Dataset rows
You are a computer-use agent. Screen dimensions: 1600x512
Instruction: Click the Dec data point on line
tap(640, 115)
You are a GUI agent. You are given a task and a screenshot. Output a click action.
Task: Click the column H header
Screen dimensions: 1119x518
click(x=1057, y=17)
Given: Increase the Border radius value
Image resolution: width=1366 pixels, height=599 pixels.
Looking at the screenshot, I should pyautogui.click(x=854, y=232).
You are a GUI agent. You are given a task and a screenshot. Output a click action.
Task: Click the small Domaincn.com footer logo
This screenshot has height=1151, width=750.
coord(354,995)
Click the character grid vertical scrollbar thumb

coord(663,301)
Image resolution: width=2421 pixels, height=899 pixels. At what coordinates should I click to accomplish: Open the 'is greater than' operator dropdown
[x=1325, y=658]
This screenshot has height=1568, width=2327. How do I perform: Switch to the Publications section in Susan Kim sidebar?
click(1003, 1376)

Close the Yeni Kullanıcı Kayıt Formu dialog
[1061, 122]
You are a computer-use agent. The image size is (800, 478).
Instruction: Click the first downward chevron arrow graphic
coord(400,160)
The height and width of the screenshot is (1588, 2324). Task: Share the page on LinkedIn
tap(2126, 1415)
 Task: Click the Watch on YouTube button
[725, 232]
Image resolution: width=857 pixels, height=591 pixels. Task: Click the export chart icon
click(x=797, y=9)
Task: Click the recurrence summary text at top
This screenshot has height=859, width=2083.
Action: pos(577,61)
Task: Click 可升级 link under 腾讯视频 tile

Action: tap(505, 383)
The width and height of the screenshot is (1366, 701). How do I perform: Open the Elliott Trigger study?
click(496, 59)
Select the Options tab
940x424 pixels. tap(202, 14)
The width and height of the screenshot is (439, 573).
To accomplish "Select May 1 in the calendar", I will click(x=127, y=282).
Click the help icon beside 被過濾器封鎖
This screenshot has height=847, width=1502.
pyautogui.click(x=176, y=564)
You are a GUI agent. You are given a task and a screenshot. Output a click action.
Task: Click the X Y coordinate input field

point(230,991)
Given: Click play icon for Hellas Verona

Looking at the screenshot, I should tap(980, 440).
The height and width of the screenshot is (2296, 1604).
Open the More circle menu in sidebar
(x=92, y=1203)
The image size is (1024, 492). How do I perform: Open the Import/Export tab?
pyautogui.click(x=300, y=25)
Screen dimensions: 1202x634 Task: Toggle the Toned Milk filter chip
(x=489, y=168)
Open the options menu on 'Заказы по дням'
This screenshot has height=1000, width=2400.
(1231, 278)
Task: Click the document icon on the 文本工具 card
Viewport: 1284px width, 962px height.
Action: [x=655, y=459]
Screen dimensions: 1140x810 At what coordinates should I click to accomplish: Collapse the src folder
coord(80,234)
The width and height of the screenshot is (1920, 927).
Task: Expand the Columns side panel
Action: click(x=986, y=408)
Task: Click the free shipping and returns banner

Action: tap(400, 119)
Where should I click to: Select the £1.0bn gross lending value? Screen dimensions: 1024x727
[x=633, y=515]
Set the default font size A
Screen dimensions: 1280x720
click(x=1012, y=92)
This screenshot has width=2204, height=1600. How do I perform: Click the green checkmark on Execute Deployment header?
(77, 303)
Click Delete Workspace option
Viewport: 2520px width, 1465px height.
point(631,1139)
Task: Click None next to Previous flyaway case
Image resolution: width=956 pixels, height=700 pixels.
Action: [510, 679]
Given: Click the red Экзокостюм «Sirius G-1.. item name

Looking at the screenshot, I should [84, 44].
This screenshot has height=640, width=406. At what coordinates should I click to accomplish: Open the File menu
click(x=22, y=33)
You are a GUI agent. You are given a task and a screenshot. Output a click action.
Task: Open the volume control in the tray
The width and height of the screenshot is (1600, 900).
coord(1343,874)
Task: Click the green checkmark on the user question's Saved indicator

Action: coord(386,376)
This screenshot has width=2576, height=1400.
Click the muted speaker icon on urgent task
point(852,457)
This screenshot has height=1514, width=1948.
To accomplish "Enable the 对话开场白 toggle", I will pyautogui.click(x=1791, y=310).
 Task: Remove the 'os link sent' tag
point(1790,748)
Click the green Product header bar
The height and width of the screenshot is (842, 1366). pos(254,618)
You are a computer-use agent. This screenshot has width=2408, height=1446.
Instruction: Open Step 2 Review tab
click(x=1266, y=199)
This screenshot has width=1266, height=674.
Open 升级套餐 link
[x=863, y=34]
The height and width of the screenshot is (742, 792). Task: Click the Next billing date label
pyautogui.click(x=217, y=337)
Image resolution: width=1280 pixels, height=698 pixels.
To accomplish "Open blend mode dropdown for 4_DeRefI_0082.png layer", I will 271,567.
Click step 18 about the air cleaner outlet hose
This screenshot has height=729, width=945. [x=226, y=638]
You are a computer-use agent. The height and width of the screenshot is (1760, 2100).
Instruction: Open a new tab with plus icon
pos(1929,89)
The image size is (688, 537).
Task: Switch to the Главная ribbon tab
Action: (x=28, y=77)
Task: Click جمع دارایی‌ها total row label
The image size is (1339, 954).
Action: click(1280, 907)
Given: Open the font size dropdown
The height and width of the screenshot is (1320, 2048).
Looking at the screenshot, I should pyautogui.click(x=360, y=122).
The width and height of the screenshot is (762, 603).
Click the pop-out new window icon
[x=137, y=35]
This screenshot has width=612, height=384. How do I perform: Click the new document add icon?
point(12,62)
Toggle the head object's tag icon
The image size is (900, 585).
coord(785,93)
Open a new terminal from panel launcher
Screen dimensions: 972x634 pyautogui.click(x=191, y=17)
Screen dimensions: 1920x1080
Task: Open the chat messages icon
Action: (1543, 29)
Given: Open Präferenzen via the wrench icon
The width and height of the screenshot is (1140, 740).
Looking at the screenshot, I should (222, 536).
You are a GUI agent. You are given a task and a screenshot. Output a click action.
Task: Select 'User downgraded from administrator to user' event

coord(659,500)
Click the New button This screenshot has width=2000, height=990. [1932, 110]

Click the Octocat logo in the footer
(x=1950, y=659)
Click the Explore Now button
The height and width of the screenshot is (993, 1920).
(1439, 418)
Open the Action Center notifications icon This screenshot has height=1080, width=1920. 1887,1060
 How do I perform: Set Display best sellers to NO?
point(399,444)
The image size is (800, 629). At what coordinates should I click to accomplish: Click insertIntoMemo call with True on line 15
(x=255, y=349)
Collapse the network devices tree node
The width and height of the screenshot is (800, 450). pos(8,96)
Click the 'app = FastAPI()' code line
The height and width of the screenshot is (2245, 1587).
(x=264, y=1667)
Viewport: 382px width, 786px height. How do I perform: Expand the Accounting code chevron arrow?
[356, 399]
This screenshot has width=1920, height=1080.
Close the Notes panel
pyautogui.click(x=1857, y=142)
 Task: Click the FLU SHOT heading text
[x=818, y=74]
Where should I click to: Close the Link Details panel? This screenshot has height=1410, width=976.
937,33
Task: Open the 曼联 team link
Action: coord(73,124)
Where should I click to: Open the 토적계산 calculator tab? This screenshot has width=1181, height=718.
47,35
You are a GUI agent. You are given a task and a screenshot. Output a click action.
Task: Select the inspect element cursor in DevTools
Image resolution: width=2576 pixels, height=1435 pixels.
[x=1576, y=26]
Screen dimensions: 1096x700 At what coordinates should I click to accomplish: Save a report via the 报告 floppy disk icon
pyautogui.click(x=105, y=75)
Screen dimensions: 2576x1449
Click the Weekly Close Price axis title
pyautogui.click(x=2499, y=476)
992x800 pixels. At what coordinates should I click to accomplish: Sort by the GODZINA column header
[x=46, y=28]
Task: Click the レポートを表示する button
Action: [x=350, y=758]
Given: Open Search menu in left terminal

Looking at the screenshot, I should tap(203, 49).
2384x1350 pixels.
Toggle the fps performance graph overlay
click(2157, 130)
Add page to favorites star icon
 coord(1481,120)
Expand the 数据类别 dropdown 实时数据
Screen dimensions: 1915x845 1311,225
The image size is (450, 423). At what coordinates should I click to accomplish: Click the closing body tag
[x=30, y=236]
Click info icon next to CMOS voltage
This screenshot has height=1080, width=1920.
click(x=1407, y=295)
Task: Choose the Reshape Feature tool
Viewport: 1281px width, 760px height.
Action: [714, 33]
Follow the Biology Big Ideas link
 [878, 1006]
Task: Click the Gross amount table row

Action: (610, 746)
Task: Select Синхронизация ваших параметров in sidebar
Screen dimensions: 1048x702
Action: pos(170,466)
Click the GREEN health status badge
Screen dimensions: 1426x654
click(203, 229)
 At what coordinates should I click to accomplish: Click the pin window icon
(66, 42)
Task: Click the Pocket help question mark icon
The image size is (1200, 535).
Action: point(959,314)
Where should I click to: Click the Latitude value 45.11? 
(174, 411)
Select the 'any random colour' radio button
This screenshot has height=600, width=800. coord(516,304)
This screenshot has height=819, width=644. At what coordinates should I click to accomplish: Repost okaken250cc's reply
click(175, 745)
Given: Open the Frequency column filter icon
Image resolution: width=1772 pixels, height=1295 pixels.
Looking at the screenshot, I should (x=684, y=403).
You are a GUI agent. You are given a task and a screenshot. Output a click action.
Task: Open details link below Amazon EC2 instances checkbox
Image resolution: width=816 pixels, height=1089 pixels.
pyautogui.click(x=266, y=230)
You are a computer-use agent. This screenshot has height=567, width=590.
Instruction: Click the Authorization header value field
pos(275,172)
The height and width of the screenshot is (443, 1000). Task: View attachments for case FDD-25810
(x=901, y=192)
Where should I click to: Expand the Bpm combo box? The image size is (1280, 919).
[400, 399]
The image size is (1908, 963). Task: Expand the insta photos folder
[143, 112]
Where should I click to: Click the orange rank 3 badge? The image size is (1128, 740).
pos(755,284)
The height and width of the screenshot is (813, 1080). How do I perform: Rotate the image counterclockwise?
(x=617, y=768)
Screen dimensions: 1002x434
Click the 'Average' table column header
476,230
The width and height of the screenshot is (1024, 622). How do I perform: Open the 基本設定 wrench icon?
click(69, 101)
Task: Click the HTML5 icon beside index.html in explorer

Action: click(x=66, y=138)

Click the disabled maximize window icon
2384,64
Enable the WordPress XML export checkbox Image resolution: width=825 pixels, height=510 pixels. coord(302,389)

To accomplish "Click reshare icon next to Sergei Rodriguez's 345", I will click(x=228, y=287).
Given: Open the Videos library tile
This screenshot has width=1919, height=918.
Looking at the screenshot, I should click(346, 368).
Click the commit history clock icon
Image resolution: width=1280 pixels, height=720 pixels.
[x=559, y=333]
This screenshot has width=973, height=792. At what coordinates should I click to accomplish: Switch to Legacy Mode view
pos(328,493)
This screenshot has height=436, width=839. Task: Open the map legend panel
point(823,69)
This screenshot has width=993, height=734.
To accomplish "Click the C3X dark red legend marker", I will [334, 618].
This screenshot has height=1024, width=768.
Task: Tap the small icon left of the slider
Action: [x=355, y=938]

- **What is expected**
Copy the records above, starting with the line that contains "Select the Options tab" and going on through the line that contains "(x=92, y=1203)", reproducing every line between them without change.

- **Task output**
Select the Options tab
940x424 pixels. tap(202, 14)
The width and height of the screenshot is (439, 573).
To accomplish "Select May 1 in the calendar", I will click(x=127, y=282).
Click the help icon beside 被過濾器封鎖
This screenshot has height=847, width=1502.
pyautogui.click(x=176, y=564)
You are a GUI agent. You are given a task and a screenshot. Output a click action.
Task: Click the X Y coordinate input field

point(230,991)
Given: Click play icon for Hellas Verona

Looking at the screenshot, I should tap(980, 440).
The height and width of the screenshot is (2296, 1604).
Open the More circle menu in sidebar
(x=92, y=1203)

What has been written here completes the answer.